Covid-19, corps gouvernés
SAMANDOULGOU Wendlassida Serge Dénis
La maladie à coronavirus qui suscite incertitudes et angoisses partout dans le monde a renforcé l’emprise de l’État sur le citoyen. Les mesures restrictives de liberté occasionnées par la crise sanitaire donnent lieu à une sorte d’appropriation politique du corps. La crise n’appelle pas seulement des mesures humanitaires pour la protection du citoyen. En effet, elle marque aussi le renforcement d’un type particulier de pouvoir qui s’exerce sur la vie du sujet. Il s’agit du biopouvoir. Le biopouvoir, c’est la manipulation de la vie biologique des personnes. Perpétrée pour des impératifs politiques et économiques, elle se manifeste parfois sous des apparences humanitaires. Le contrôle de la santé des populations, de la sexualité, de l’immigration sont entre autres des formes de son déploiement. Les sociétés actuelles sont dites « disciplinaires », c’est à dire fondée sur des disciplines. Par disciplines, il faut entendre toute réglementation visant quadriller le corps social. Les institutions répressives comme l’asile, la prison, ne servent pas seulement à la mise à l’écart. Ils sont aussi des outils de surveillance et de transformation du sujet par la discipline. Le confinement à l’instar de la prison est un dispositif disciplinaire, qui au motif d’impératifs sanitaires, impose un style particulier de vie. Les mesures de confinement déployés un peu partout dans le monde sonnent avant tout comme un emprisonnement du biologique où le sujet ne peut plus disposer de son corps. Le covid-19 qui est une menace globale pour la santé, gouverner les corps apparait comme un impératif pour en extraire toujours le maximum de force de travail. En effet, depuis des siècles règne toute une politique du corps, « une économie politique du corps ». C’est d’ailleurs le sens que prend ici le concept de capital humain. Le sujet est une force de travail dont la préservation assure l’accroissement et maintien des richesses.

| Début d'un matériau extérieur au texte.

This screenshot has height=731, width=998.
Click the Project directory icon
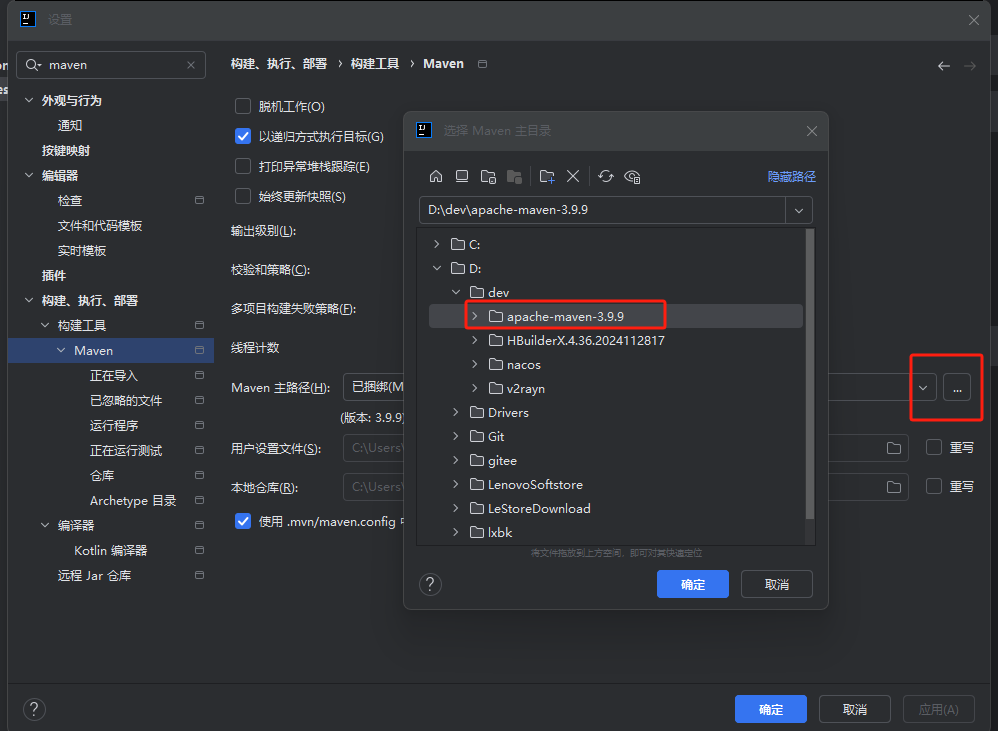click(x=488, y=176)
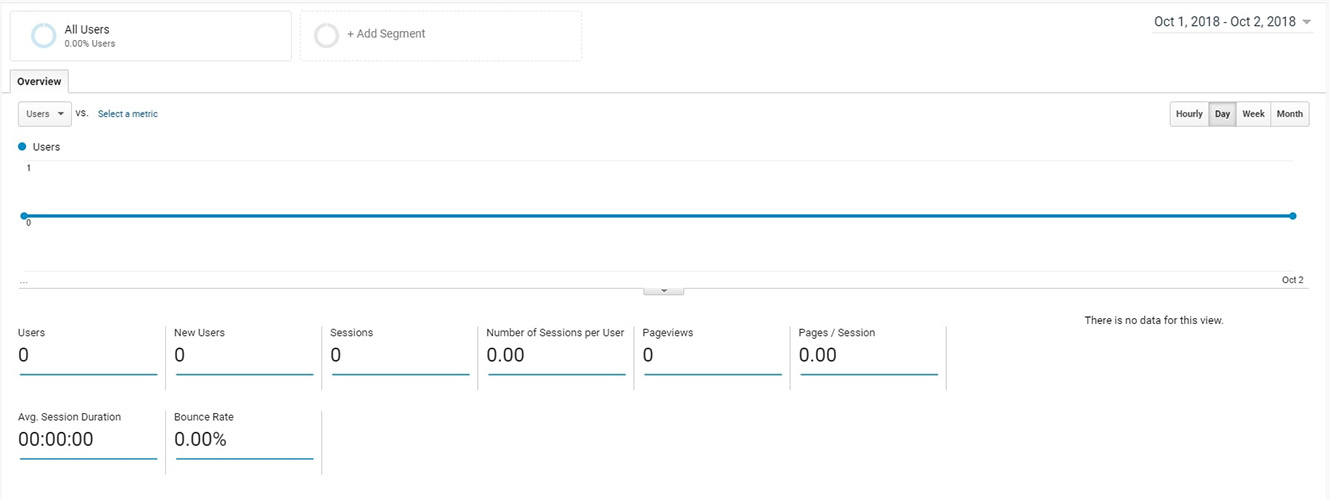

Tout comme l’internement des insensés à ses débuts n’est pas le résultat d’une quelconque sensibilité, mais plutôt dicté par l’impératif de travail, les mesures sociales qui accompagnent le confinement ne doivent pas être vues comme l’effet d’une sensibilité ressentie pour les personnes mais comme un moyen détourné pour l’État d’éviter des tensions sociales pouvant compliquer la gestion du pouvoir. Mais le gouvernement des corps ne se réduit pas à quadriller les vivants. Bien plus, il s’accompagne d’une politique de la mort qui place les personnes décédées dans une sorte de mise à l’écart, le but étant d’éviter la propagation de la maladie. Incinération, fosse commune, privation d’obsèques sont entre autres les pratiques mobilisées pour la gestion des corps sans vie. À l’instar de la quarantaine infligée aux lépreux au Moyen Age, condamnés à habiter la léproserie, les malades du Covid-19 vivent une quarantaine et condamnés à l’isolement et à l’oubli le plus total.
Il faut aussi remarquer que la crise du covid-19 est une occasion inespérée pour la plupart des États de renouer avec des disciplines austères. Avec les mesures de confinement, c’est le retour triomphal des disciplines, c’est la renaissance d’un pouvoir autrefois sacrifié sur l’autel des principes démocratiques. L’urgence sanitaire que commande le covid-19 ne saurait justifier cette prise d’otage perpétrée sur la personne du citoyen. Il y a donc dans le fait du confinement un jeu politique insoupçonné, une sécrétion de la peur qui renforce l’emprise de l’État sur le citoyen. Terreau d’enrichissement des laboratoires pharmaceutiques, la tourmente sanitaire actuelle fait le lit d’un business vil. La pandémie installe également une nouvelle cartographie des rapports de force entre les États qui rivalisent de diplomatie sanitaire à l’image par exemple de la Chine, la Russie et Cuba au point de nourrir des suspicions quant à la survie de l’Union Européenne où le risque de repli identitaire refait surface à la faveur de la pandémie. On voit dans cette diplomatie sanitaire que certains États autrefois décriés pour non-respect des droits de l’homme, se sont découverts en réalité du charme à revendre à la faveur. La Russie, la Chine, et Cuba peuvent aujourd’hui se targuer d’être les pompiers en chef dans le combat contre la pandémie. Comme on peut le voir, la vie du sujet est devenue l’arène du jeu politique contemporain, il y a une sorte d’étatisation du biologique. Le biopouvoir, cet autre nom du pouvoir q exercé sur la vie des personnes est bien présent dans la gestion du covid-19.